I've been living in Florida for the last five years. I have many good friends and a strong support system here. We have laughed together, cried together, and prayed together. I'm moving to Kentucky in a week or so. One by one I meet with the faces that I come come to love dearly. They all seem to want to avoid talking about my leaving, instead they want to go to crowded places and laugh too loud and avert their eyes from meeting my eyes, they desire one last hoopla. They want me to remember the laughter. I'm persistent, and when they're not busy "Having fun," I whisper to them how much I'm going to miss them. And the tears finally come.

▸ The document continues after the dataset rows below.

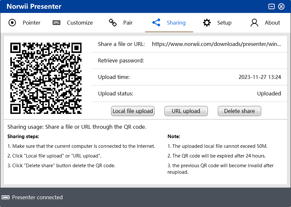
Task: Click the Customize keyboard icon
Action: [57, 23]
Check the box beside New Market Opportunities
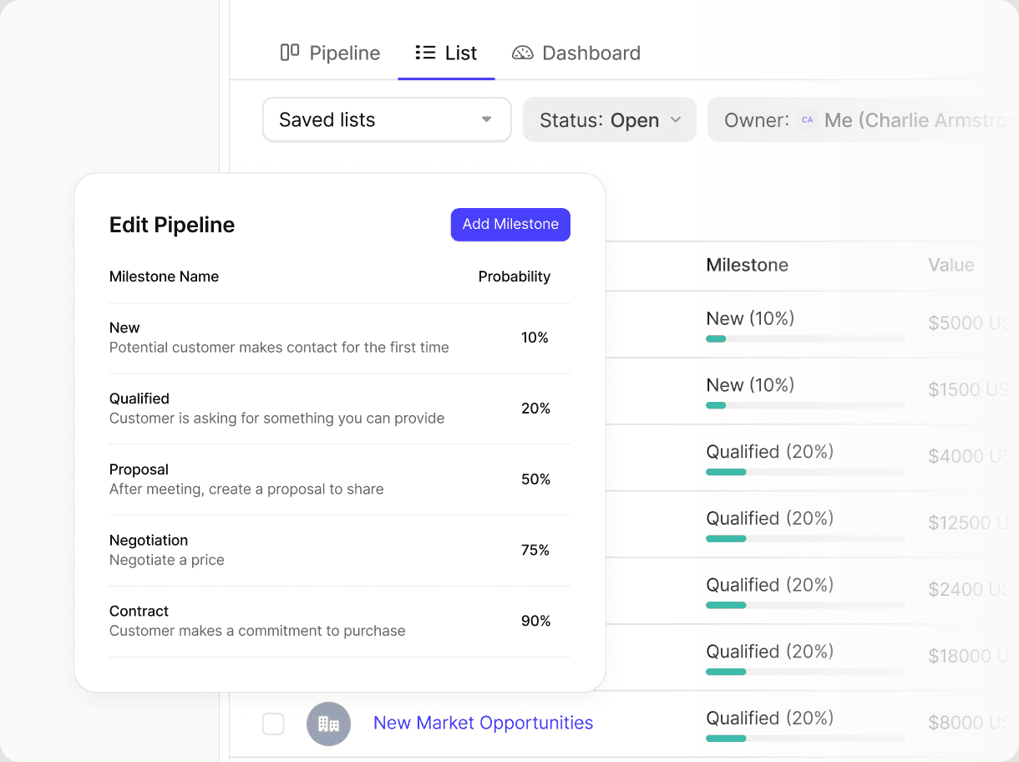Screen dimensions: 1019x762 (273, 724)
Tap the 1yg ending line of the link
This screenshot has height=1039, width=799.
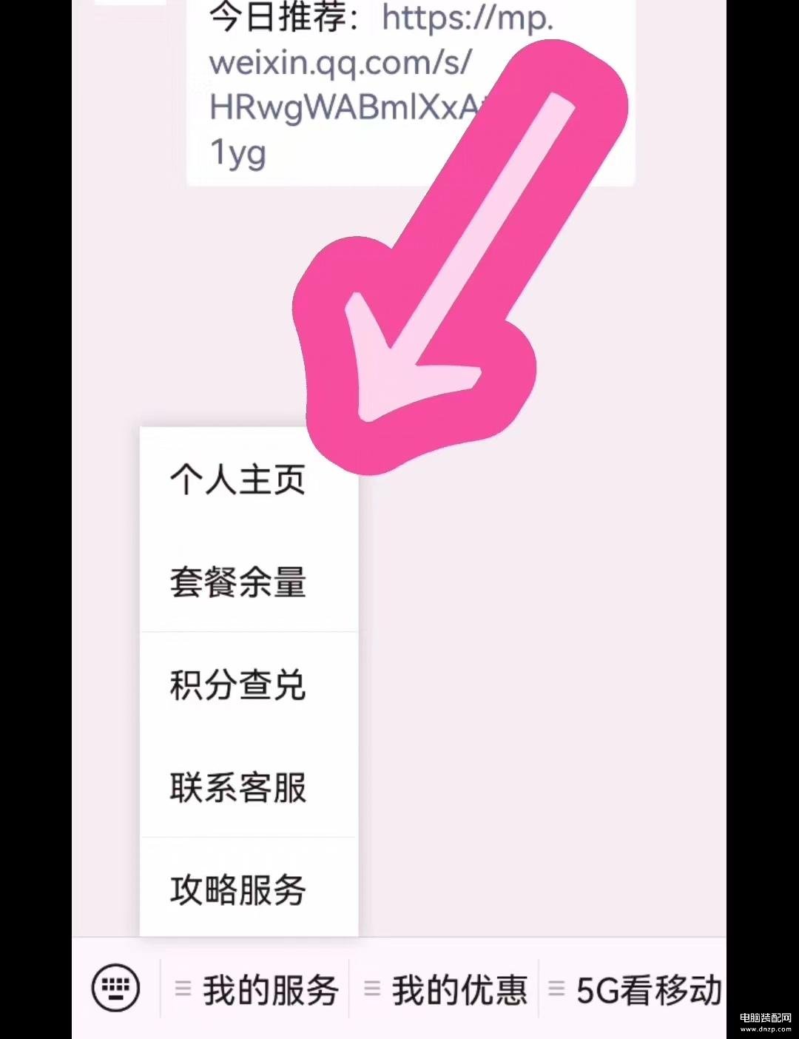click(237, 154)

Everything is moving fast and changing quickly. My time in Florida is up. I have to go to Kentucky to start a ministry for women of the streets. I have known for a couple of years that I would be leaving. I just wasn't prepared for the pain of the emotional separations. It is in Florida that I finally learned how to be loved. Not in a couple, man-woman way, my love came through an unexpected source; it came through a lot of spiritually strong women. The kind of women that you could rest your head on their shoulders and cry when life seemed big, spooky and unfair. They taught me what holy women looked like, and that I really am beautiful and I do have worth, and gifts and talents to offer the world. They have encouraged me and bragged on me, and never let me believe less of myself.

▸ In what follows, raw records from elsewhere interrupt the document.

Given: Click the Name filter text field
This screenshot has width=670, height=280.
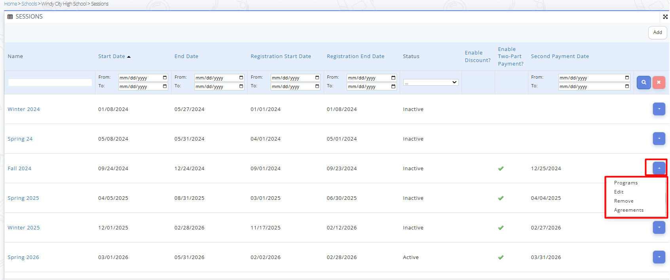Looking at the screenshot, I should point(50,83).
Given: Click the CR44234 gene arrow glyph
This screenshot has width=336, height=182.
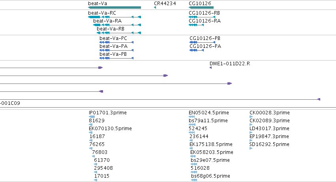Looking at the screenshot, I should [155, 8].

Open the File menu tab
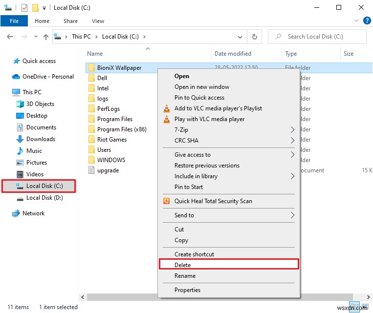coord(14,21)
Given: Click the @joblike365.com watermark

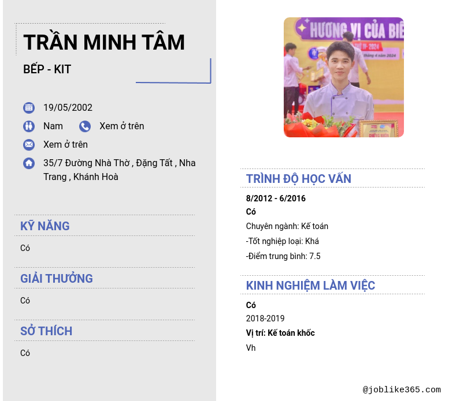Looking at the screenshot, I should click(402, 390).
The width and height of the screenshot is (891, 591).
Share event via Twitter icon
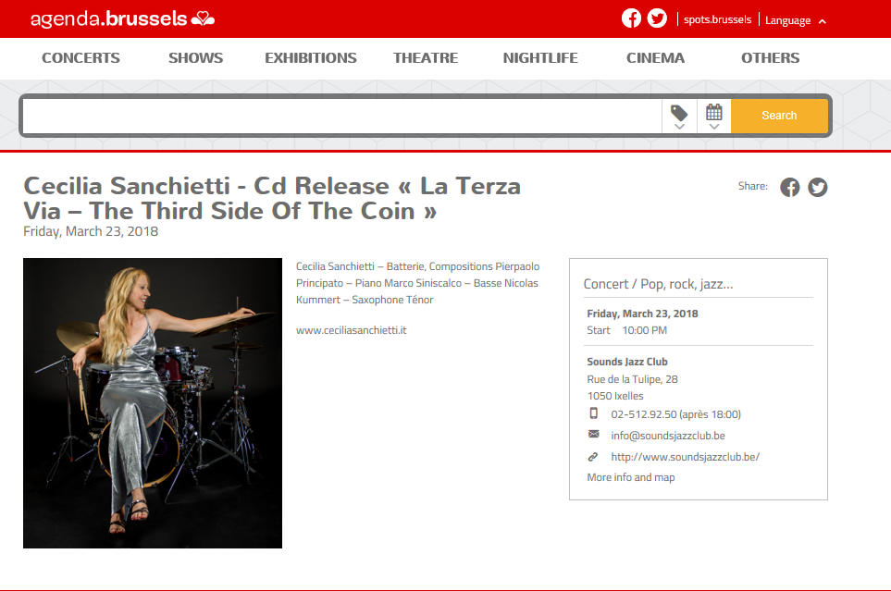817,187
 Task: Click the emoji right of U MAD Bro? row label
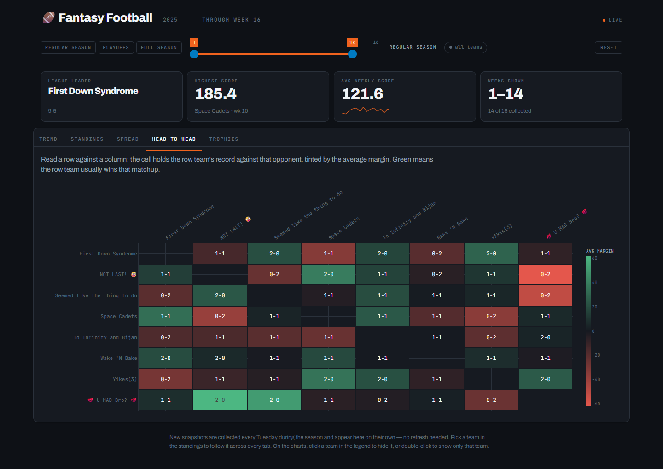pos(134,400)
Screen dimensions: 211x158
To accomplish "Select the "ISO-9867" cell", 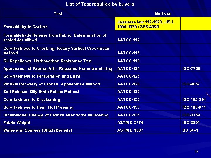I will tap(191, 84).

When the Lord first told me to move to Florida it was with much protest. I laid before him and gave him all the reason I should stay in Michigan, I cried and begged. I had to leave all I held dear, my mother my son, my grandchildren. He wasn't the least bit moved by my childish displays, so with a heavy heart I left Michigan. I cried myself to sleep many nights the first year away from my grandchildren, but I took up my cross and followed him. Jesus told me he required all my trust. He has always demanded all of me. My passion, my pain, my insecurity, my weakness and my sins. He wanted it all and I gave it though sometimes reluctantly.Trust and Faith is scary and uncertain, you can't see it; it's like walking in the dark in unfamiliar territory. You do it all the while hoping your eyes would adjust, hoping to see just a few feet ahead.
Today my cross feels heavy and bothersome, with prickly wood that tear into my skin and leave splinters, but Like Simon the Cyrenian, I pick up the cross that I may bear it after Jesus. I carry it for love.